==== Extracted text ====
Simulating Multi-state models with icmstate

This vignette documents the use of the sim_weibmsm() function for generating trajectories from an (interval-censored) Markov Multi-state model. We also show how the data set available in the icmstate package was generated. Currently, only Weibull hazards/intensities are supported for transitions between states.

We use the standard parametrisation of the Weibull distribution with Survival function: $$S(t) = e^{-\left( \frac{t}{\text{scale}} \right)^{\text{shape}}},$$ hazard function: $$h(t) = \frac{\text{shape}}{\text{scale}} \left( \frac{t}{\text{scale}} \right)^{\text{shape}-1},$$ and cumulative hazard function: $$ H(t) = \left( \frac{t}{\text{scale}} \right)^\text{shape} $$

The mean failure time of the Weibull distribution is given by: $$\mathbb{E}[T] = \text{scale} \cdot \Gamma(1 + \frac{1}{\text{shape}})$$

For more information, see help(rweibull).

library(icmstate)
set.seed(1)

Simulating data

We cover the required arguments of the sim_weibmsm() function separately

The transition matrix (tmat)

To simulate from a multi-state model, a transition matrix must first be specified. For this, we make use of the transMat() function in the mstate package (Wreede, Fiocco, and Putter (2011)). Suppose we want to generate from an illness-death model (see Figure @ref(fig:IDM)), then the transition matrix indicates we can reach states 2 and 3 from state 1 and state 3 from state 2. State 3 is absorbing and cannot be left.

library(mstate)
tmat_ID <- transMat(list(c(2, 3), c(3), c()), names = c("Alive", "Illness",
                                                        "Death"))

After using the transMat() function, each transition gets assigned a transition number. This number can be displayed by printing the transition matrix.

tmat_ID
#>          to
#> from      Alive Illness Death
#>   Alive      NA       1     2
#>   Illness    NA      NA     3
#>   Death      NA      NA    NA

Choosing Weibull transition parameters (shape, scale)

The first transition is therefore from 1. Alive 2. Illness, the second transition from 1. Alive 3. Death and the third transition from 2. Illness 3. Death. For each of the transitions, we need to choose a Weibull shape and scale parameter to generate transition times.

For this example, let us assume that our simulated subjects have a constant risk of becoming ill over the duration of the study. We quantify this assumption by choosing an exponential (constant) hazard rate for our first transition. This is achieved by choosing the shape equal to 1 for the first transition.

For the second transition, we assume that the rate of death from an alive state increases as you get older, which corresponds to choosing the shape for this transition larger than 1.
====
Update the stretch of the icmstate simulation text from "The first transition is" through "the first transition." by changing "subjects" to "patients".
==== Data section ====
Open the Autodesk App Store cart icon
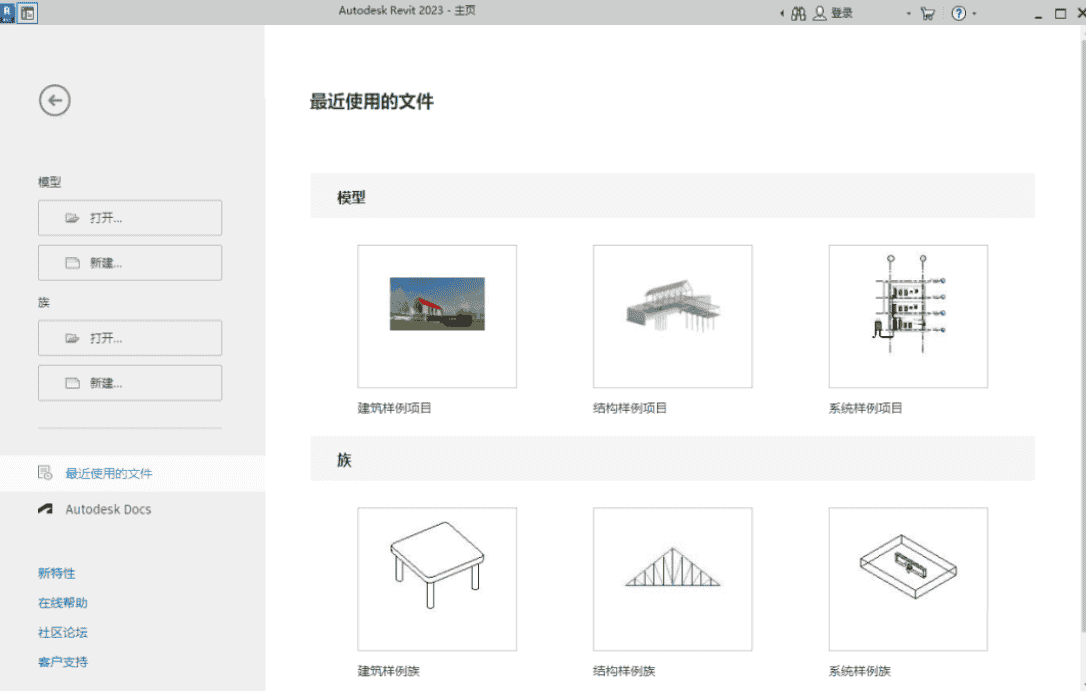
====
### Result
The first transition is therefore from 1. Alive 2. Illness, the second transition from 1. Alive 3. Death and the third transition from 2. Illness 3. Death. For each of the transitions, we need to choose a Weibull shape and scale parameter to generate transition times.

For this example, let us assume that our simulated patients have a constant risk of becoming ill over the duration of the study. We quantify this assumption by choosing an exponential (constant) hazard rate for our first transition. This is achieved by choosing the shape equal to 1 for the first transition.